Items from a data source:
● ● ● ●

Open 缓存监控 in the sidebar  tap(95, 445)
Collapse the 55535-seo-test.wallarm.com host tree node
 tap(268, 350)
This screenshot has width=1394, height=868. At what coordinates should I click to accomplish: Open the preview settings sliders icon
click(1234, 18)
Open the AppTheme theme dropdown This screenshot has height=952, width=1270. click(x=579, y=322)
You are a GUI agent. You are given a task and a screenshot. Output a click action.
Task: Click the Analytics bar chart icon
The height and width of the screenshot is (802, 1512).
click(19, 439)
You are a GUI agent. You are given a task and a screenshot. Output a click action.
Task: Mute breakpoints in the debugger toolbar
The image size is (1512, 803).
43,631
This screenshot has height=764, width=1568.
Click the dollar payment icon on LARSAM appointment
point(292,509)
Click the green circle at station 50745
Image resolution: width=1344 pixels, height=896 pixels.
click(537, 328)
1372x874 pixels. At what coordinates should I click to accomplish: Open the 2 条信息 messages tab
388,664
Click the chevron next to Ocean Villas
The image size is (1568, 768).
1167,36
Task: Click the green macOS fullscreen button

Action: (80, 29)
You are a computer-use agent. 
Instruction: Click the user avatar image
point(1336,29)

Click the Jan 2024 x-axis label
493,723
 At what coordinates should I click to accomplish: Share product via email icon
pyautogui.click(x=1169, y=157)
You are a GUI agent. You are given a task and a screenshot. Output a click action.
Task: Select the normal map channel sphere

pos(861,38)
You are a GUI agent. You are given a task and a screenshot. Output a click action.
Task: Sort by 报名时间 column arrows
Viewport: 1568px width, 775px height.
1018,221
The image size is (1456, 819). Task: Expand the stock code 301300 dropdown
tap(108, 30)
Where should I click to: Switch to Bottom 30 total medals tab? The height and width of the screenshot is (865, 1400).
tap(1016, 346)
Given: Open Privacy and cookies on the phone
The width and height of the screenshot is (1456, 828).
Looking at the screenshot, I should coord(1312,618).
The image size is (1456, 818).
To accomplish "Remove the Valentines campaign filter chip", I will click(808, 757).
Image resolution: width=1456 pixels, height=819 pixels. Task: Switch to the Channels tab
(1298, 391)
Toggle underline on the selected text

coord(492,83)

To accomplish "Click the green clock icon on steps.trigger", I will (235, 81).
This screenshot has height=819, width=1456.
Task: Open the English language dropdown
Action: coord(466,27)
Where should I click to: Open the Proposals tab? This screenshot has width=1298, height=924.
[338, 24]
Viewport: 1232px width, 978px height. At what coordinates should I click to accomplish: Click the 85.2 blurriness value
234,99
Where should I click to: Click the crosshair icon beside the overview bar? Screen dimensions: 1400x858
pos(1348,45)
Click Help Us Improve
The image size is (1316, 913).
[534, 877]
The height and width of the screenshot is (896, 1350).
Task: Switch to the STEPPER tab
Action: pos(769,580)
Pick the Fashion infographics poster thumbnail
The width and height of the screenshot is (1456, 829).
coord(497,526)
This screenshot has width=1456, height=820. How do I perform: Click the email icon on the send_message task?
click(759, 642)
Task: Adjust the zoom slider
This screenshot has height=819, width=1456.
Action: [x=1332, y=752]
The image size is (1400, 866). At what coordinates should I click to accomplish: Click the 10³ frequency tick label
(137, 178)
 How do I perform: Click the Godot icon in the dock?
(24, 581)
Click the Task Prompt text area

● ● ● ●

▶ Task description: Starting at the line above that contains "At what coordinates should I click to accomplish: Share", repeat each line exactly up to and including the line that contains "Click Help Us Improve", and stop there.

▶ Problem solution:
 At what coordinates should I click to accomplish: Share product via email icon
pyautogui.click(x=1169, y=157)
You are a GUI agent. You are given a task and a screenshot. Output a click action.
Task: Select the normal map channel sphere

pos(861,38)
You are a GUI agent. You are given a task and a screenshot. Output a click action.
Task: Sort by 报名时间 column arrows
Viewport: 1568px width, 775px height.
1018,221
The image size is (1456, 819). Task: Expand the stock code 301300 dropdown
tap(108, 30)
Where should I click to: Switch to Bottom 30 total medals tab? The height and width of the screenshot is (865, 1400).
tap(1016, 346)
Given: Open Privacy and cookies on the phone
The width and height of the screenshot is (1456, 828).
Looking at the screenshot, I should coord(1312,618).
The image size is (1456, 818).
To accomplish "Remove the Valentines campaign filter chip", I will click(808, 757).
Image resolution: width=1456 pixels, height=819 pixels. Task: Switch to the Channels tab
(1298, 391)
Toggle underline on the selected text

coord(492,83)

To accomplish "Click the green clock icon on steps.trigger", I will (235, 81).
This screenshot has height=819, width=1456.
Task: Open the English language dropdown
Action: coord(466,27)
Where should I click to: Open the Proposals tab? This screenshot has width=1298, height=924.
[338, 24]
Viewport: 1232px width, 978px height. At what coordinates should I click to accomplish: Click the 85.2 blurriness value
234,99
Where should I click to: Click the crosshair icon beside the overview bar? Screen dimensions: 1400x858
pos(1348,45)
Click Help Us Improve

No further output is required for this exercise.